Qual é a importância do diálogo? O diálogo é insubstituível para a formação humana

12/09/2018 - 21:19:10. - Por Sandra de Sousa Batista Abud Última atualização: 12/09/2018 - 21:19:19.

Qual é a importância do diálogo?

O diálogo é insubstituível para a formação humana, para a resolução de problemas, para as relações amorosas, para a política, seja qual for a linguagem.

Tal é a importância do diálogo, que este deveria ser o principal instrumento dos responsáveis pela educação da criança. Diálogos frequentes, agradáveis e relaxantes aproximam os educadores dos educandos, produzem espaços internos, constroem, aglutinam.

A importância do diálogo é inegável. Aparentemente, sabemos falar, emitir sons, discorrer sobre assuntos, mas não dialogar. Pessoas existem que não sabem dialogar com quem amam. Profissionais existem que sabem atender clientes, mas não conseguem construir pontes com seus filhos e parceiros.

O que é dialogar?

“Dialogar não é expressar palavras secas, frias, destituídas de sentimentos, é falar sobre nós mesmos com a linguagem do coração.”

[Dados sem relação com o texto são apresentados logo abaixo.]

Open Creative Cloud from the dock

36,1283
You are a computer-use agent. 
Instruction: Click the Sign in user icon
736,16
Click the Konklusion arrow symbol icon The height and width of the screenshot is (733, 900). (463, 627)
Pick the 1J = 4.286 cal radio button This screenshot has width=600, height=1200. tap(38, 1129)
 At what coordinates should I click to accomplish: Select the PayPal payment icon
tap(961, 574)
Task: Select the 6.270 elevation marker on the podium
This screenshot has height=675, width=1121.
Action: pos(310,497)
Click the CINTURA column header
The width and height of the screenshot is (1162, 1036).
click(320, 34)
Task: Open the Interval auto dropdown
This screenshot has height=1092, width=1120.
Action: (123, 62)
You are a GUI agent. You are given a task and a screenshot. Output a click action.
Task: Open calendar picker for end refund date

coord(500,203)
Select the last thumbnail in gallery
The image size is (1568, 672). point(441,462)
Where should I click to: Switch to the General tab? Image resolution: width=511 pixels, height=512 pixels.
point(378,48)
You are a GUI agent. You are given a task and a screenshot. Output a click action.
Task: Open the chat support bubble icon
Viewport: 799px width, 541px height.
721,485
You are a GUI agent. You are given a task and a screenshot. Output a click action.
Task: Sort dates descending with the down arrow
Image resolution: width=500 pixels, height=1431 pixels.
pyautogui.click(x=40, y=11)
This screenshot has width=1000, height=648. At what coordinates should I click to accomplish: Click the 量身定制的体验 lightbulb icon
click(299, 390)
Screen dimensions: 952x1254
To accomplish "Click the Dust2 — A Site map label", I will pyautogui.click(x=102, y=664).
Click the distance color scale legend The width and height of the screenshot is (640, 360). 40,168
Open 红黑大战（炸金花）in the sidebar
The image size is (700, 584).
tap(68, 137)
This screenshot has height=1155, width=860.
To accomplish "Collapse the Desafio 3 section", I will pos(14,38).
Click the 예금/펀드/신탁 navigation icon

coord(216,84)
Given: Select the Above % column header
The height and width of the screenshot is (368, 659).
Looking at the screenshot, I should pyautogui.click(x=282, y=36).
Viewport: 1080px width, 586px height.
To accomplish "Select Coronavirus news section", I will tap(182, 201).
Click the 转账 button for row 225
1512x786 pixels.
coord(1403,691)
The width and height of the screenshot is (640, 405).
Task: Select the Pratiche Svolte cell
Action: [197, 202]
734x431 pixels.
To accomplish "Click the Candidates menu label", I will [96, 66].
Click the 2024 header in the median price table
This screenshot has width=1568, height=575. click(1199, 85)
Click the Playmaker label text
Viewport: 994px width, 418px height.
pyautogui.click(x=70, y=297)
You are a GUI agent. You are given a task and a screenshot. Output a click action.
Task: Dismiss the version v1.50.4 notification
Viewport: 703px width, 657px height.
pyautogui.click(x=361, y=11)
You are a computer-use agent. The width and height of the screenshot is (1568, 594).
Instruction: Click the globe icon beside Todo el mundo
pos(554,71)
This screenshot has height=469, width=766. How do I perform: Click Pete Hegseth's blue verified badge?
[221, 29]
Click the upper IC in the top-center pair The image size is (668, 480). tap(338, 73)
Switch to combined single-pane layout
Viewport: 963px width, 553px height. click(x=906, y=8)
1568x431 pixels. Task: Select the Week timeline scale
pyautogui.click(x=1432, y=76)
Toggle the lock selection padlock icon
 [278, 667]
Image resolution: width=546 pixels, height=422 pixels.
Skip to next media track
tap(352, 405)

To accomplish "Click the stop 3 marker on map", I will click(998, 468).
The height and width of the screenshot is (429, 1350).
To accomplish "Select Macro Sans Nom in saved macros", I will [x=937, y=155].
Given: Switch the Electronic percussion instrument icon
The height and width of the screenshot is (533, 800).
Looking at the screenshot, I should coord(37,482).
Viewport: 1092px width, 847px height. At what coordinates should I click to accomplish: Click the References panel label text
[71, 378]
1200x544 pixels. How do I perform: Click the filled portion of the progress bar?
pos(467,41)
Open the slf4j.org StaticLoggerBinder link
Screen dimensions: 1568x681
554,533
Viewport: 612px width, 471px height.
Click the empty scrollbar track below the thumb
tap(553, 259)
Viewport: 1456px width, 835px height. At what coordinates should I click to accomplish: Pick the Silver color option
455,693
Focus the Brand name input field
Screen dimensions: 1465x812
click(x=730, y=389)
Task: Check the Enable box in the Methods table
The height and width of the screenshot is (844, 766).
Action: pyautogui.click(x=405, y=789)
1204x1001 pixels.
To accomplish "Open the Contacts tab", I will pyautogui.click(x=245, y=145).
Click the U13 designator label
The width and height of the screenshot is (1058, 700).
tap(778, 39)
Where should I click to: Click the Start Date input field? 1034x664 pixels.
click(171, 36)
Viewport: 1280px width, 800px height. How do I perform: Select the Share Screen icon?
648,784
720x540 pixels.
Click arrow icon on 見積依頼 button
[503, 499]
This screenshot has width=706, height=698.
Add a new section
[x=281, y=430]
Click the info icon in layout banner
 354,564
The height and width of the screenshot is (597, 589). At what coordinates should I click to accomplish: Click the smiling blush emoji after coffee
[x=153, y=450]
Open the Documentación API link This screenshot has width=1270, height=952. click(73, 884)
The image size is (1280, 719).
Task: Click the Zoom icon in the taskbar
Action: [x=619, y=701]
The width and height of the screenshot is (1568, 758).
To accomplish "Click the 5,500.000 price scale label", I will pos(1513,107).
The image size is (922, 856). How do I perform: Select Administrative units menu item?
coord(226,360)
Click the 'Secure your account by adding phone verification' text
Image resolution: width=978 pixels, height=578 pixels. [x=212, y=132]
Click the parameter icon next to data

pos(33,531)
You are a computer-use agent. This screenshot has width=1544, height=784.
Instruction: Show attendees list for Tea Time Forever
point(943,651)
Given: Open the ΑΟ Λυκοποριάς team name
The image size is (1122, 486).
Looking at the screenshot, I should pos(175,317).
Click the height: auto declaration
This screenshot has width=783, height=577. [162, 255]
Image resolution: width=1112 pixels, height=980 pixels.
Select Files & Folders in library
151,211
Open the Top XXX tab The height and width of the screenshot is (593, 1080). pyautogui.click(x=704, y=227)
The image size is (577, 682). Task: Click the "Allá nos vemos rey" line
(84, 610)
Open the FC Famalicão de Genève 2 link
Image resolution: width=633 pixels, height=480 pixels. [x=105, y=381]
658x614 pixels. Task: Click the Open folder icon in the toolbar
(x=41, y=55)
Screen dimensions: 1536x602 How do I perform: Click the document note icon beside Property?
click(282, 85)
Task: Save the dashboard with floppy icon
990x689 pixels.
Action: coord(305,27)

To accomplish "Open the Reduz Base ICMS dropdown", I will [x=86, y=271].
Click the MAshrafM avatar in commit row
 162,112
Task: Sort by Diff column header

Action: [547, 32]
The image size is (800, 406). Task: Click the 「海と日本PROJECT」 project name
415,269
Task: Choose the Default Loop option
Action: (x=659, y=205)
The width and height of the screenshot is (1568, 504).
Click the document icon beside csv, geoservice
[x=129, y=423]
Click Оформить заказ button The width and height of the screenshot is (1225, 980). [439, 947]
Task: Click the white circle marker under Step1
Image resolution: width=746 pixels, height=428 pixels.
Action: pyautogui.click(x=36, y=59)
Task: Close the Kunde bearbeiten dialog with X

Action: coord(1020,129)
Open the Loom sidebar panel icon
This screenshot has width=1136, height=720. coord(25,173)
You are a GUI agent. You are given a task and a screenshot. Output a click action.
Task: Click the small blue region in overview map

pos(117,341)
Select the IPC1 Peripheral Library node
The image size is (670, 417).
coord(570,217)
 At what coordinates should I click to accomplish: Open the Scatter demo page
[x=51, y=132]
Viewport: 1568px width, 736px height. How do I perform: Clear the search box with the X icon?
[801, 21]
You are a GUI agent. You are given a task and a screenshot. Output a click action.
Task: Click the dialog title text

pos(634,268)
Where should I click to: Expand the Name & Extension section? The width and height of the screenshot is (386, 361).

“Dialogar não é falar de cima para baixo, diminuindo quem nos ouve, mas olhar na mesma altura dos olhos, exaltando quem amamos.”

“Dialogar não é se colocar como um ser humano acabado, mas como um ser humano em construção, que contribui com outros seres humanos em construção.”

“Dialogar não é ouvir o que se quer ouvir, mas o que o outro tem para dizer.”

“Dialogar não é ter necessidade neurótica de ser perfeito e defender com unhas e dentes suas posições e ideias, mas reconhecer erros, pedir desculpas, levar em alta consideração quem debate conosco.”

“Dialogar não é ter a necessidade neurótica de ser o centro das atenções, mas sentir o prazer de promover os outros para que brilhem no palco de sua mente.”

“Dialogar não é ser indiferente e indelicado enquanto o outro fala, inclusive quando ele não tem a mesma velocidade e coerência de raciocínio que você, mas expressar várias vezes durante o diálogo que o está apreciando, parabenizar o interlocutor, ainda que seja uma criança, e conduzi-lo de forma inteligente e produtiva.”

“Dialogar não é falar de política, economia ou esporte, mas comentar os capítulos mais importantes de nossa biografia, as dificuldades e derrotas que atravessamos e as lágrimas que choramos, para que nossos filhos e alunos ousem escrever as suas próprias biografias sem medo e com dignidade.”

Diálogos da emoção são diálogos inteligentes, que perguntam: “O que você está sentindo? Que medos o abarcam? Que sonhos você tem? Que pesadelos o afligem? O que eu posso contribuir para te fazer mais feliz?”. Questionamentos como esses deveriam ser a estratégia principal para estabelecer a relação entre os indivíduos.

O diálogo rico, contínuo, alegre e com elogios produz uma revolução cognitiva, desenvolvendo a observação, a interiorização, a imaginação, o pensamento abstrato e provoca relaxamento. Esses elementos alimentam uma emoção calma e saudável.